Ясно и тихо было на душе у Ивана Мелентьева, когда он в это тихое и ясное утро озирал своими старыми исслезившимися глазами родные поля с высоты воза, набитого мешками с мукой. Неспешно тянула воз по непривычно сухой дороге рыжая кобыла Мелентьева. Неспешно глядел и думал старик на своём возу. Куда спешить? Слава те, Христе, овсами отсеялись, гречишку ещё рано сеять; и на дворе есть кому поработать, помимо старика! Теперь для работы прохладно. Ребята справляют кое-что по дому: телеги, сохи, — а старик взял и добежал по зорьке до прилепской мельницы обрушить и помолоть мучицы на пироги. Ближняя мельница в Спасах, на которой постоянно мололи пересухинские мужики, давно порвана — господа не живут, «арендатель» сбежал, а приказчику какое дело: чужая болячка никому не больна. И приходится теперь мужичкам от своего завода, от своих больших вод побираться по дальним мельницам. Хорошо ещё, что в Прилепах мельник человек хороший, тихий, никаких пакостей не бывает, и мелет не хрустко; присаживай, мужичок, сам как знаешь; ключ тебе в руки, хозяйничай! Ну, а всё двенадцатую берёт. Возик смолол, а ему две меры отнеси, да в гребло, а вéрхом. Шутка! А нонче за мерку-то полтинник отдашь… Особливо наша рожь, самая погожая, вся «с постати» молочена, росинки на себе не видала и спорà к тому же. Хлеб-то напекла баба с новины — куклевань-куклеванью!
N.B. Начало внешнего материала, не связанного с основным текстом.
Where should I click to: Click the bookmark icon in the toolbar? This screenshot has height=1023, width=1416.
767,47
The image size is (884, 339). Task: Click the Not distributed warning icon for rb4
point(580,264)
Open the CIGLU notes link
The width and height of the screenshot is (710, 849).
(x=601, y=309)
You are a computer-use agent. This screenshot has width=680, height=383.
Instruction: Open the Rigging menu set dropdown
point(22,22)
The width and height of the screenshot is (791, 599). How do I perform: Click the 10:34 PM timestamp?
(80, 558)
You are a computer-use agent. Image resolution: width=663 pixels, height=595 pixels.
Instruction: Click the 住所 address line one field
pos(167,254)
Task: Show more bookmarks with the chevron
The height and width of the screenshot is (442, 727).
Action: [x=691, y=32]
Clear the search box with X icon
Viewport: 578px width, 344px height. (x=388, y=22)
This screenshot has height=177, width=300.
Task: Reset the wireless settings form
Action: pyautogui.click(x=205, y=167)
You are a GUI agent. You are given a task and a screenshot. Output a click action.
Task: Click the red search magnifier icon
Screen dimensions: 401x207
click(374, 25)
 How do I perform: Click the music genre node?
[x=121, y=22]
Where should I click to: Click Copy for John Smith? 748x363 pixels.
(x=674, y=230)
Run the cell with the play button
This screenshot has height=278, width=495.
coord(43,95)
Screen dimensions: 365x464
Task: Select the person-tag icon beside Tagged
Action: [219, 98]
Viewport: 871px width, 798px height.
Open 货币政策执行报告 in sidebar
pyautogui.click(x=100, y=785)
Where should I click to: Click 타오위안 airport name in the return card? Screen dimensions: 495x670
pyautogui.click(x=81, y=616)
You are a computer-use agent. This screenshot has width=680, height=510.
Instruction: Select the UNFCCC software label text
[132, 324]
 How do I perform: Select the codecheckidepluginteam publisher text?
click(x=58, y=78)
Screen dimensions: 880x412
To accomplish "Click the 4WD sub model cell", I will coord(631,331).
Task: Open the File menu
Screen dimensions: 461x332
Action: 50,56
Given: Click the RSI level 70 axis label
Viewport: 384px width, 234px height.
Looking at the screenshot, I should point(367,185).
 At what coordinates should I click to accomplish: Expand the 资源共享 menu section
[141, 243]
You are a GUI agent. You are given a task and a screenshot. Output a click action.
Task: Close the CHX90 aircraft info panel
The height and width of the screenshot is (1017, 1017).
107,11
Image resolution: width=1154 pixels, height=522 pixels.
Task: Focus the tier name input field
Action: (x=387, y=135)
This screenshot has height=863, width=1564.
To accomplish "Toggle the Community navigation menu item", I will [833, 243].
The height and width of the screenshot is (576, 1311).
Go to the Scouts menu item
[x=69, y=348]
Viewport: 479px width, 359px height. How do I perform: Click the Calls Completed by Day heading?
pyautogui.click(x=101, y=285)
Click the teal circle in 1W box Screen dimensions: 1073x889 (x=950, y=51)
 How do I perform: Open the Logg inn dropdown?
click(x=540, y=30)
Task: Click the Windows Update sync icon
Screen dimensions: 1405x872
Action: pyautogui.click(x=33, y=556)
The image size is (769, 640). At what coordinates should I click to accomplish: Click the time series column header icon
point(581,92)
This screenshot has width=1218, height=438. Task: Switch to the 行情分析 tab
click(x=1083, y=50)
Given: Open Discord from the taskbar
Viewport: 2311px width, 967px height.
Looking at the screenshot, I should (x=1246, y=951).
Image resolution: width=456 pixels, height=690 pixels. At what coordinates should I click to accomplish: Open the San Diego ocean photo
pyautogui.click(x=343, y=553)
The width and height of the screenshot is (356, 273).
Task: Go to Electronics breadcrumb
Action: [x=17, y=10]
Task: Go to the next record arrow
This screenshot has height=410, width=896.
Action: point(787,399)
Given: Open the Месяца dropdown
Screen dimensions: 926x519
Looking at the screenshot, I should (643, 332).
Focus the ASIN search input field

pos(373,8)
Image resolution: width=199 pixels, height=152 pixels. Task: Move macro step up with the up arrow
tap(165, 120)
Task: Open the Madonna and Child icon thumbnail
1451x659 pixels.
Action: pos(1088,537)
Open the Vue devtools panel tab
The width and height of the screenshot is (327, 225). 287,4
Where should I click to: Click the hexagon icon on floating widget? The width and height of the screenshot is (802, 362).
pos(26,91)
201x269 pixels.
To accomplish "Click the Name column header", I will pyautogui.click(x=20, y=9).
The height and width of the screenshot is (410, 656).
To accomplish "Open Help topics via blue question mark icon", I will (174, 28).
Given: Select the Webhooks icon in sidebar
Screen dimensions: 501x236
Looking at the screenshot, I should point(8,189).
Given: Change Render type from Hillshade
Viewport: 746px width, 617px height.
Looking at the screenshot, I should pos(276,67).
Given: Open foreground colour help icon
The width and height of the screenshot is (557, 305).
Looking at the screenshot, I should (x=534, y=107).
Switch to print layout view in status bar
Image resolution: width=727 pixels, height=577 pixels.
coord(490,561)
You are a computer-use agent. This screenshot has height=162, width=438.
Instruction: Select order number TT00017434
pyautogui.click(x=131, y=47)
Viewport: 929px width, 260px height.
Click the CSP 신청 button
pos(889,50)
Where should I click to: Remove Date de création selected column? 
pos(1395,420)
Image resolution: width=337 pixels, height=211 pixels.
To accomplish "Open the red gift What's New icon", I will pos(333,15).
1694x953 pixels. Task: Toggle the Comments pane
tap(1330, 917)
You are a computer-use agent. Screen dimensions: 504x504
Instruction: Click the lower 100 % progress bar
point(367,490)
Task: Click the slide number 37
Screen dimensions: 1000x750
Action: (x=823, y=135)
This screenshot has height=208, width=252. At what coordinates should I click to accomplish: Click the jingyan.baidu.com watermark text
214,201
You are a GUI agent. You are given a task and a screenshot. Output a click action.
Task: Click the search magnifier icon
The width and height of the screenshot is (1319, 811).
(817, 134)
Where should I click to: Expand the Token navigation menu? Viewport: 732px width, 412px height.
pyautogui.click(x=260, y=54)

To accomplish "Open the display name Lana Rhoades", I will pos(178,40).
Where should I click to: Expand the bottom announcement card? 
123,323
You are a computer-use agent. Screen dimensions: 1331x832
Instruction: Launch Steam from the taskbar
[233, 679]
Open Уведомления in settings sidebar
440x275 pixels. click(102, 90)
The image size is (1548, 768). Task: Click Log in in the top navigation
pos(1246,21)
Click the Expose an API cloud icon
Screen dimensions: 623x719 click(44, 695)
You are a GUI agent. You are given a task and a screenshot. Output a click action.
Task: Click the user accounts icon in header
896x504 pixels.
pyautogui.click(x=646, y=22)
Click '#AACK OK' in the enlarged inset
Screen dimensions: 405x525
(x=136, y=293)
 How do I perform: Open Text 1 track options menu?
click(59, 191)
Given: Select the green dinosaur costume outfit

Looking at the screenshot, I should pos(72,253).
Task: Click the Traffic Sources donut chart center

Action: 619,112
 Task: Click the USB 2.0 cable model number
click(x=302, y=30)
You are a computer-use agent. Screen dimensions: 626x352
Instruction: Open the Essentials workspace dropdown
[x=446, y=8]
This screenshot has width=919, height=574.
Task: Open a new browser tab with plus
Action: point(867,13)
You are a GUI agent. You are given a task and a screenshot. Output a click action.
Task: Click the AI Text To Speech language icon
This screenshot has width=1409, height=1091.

— Слетишь, Матюшка, не балуйся! — перебил вдруг старик свои размышления, заметив, что его пятилетний внук, мальчишка с белыми, как лён, волосами и розовою мордочкою, стал беспокойно болтать ногами на хребте кобылы, куда усадил его ещё на мельнице баловник-дед. — Сказываю, слетишь! Ведь стащу с лошади, пойдёшь пешком; дед-то домой уедет, а ты оставайся в поле.
— Не смеешь, — шепелявил Матюшка, знавший свою власть над стариком-дедом. — Тебе батька бока намнёт!